Often I will encounter the use of - or even use myself - the value -1 as an edge case in otherwise integer data structures. For instance, as the value for "irreplaceable" in a Replacement Cost field.

This is especially useful where null is either unrecognised; semantically overburdened; or converted into empty when migrating data across formats.

What is the formal computer science view on the use of negative integers for non-numeral meanings in data fields which are still used normally for positive integers?


closed as primarily opinion-based by D.W., David Richerby, FrankW, Shaull, lPlant Oct 9 '14 at 3:47

Many good questions generate some degree of opinion based on expert experience, but answers to this question will tend to be almost entirely based on opinions, rather than facts, references, or specific expertise. If this question can be reworded to fit the rules in the help center, please edit the question.

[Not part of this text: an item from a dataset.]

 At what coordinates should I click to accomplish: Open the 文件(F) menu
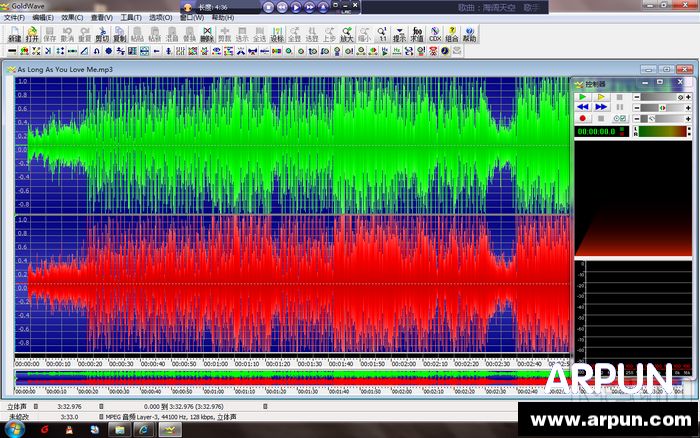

  • $\begingroup$ This is a question about programming, not about computer science. $\endgroup$ – David Richerby Oct 4 '14 at 6:52
  • $\begingroup$ @DavidRicherby I initially thought that; until I realised I know full well how to code edge cases; but not whether (given the CompSci origins of robust programming), when or if it is appropriate to use -1 or similar in this fashion. For example, a question about GOTO usage starts as, and returns to, a Computer Science foundation. $\endgroup$ – LateralFractal Oct 4 '14 at 9:27

Most PL folks would probably suggest that an option type is better suited.

For instance, in Haskell you'd use a Maybe T type: you use Nothing instead of -1, and Just x instead of x. In SML, you'd use a T option type, and use None instead of -1 and SOME x instead of x.

The benefit of this is to better document the meaning of the sentinel value, and also to force the programmer to consider both cases everywhere it is relevant. This helps avoid certain kinds of programming mistakes, where a -1 value is inadvertently used as if it were a real value. It also ensures that the domain of the type T is separate from the sentinel value.

In a language without an option type, you can also use tagged unions or other methods of encoding this into the type system or class hierarchy.

That said, this is a pretty subjective question. Opinions will vary. You should not expect everyone in a field to share the same opinion about a subjective matter like this.